When I held you in my arms that day, we made a silent pact – I will love you to no limits and spoil and pamper you loads. Grandpa, grandma, mummy, papa are there to discipline you; but our bond is different – it’s special isn’t it?

I’ve watched you grow over the last 12 months online (God bless Skype). Throw tantrums, shout at will, talk endlessly (only your uncle MDH understands what you talk), fiddle around with the keyboard, look in awe at your own videos, laugh loudly when mom says “Telling Lies, Hahahaha”, prance around the house, refuse to sit still when talking to Mavshi, try and hit the computer screen to see if you can get hold of us, and dance the moment you hear the song “Darrrrling”.

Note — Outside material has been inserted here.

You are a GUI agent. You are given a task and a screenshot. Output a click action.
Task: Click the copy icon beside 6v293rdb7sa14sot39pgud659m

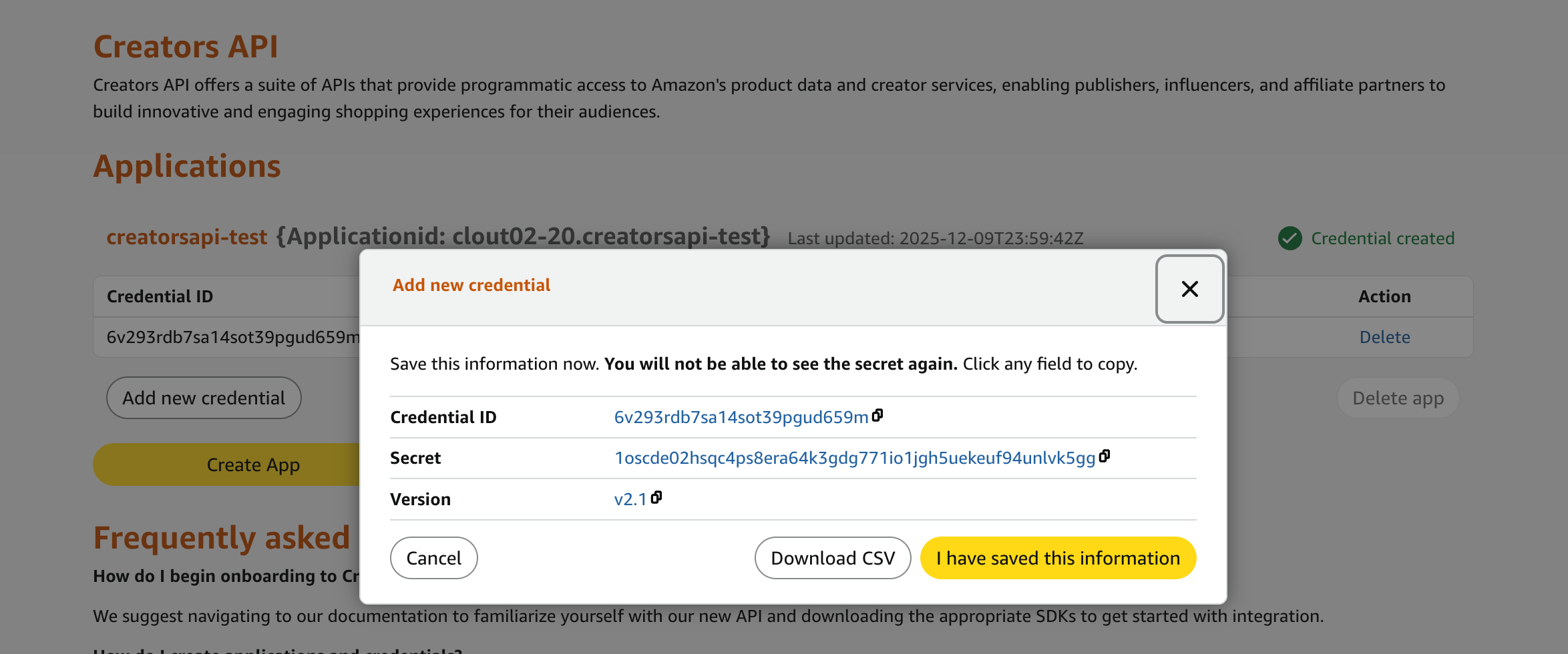point(878,415)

You are hyperactive, you are naughty, you are endlessly chattering, my dear little princess Ira I see the little me in you; that is what my mom and Didi’s mom tell me, that’s what Didi tells me.  But you are a bit of us, when you are lost in thoughts it reminds me of your mother, when you smile you resemble your paternal grandpa, when you are in high spirits you look like your dad, but overall you look like our youngest cousin – almost a replica!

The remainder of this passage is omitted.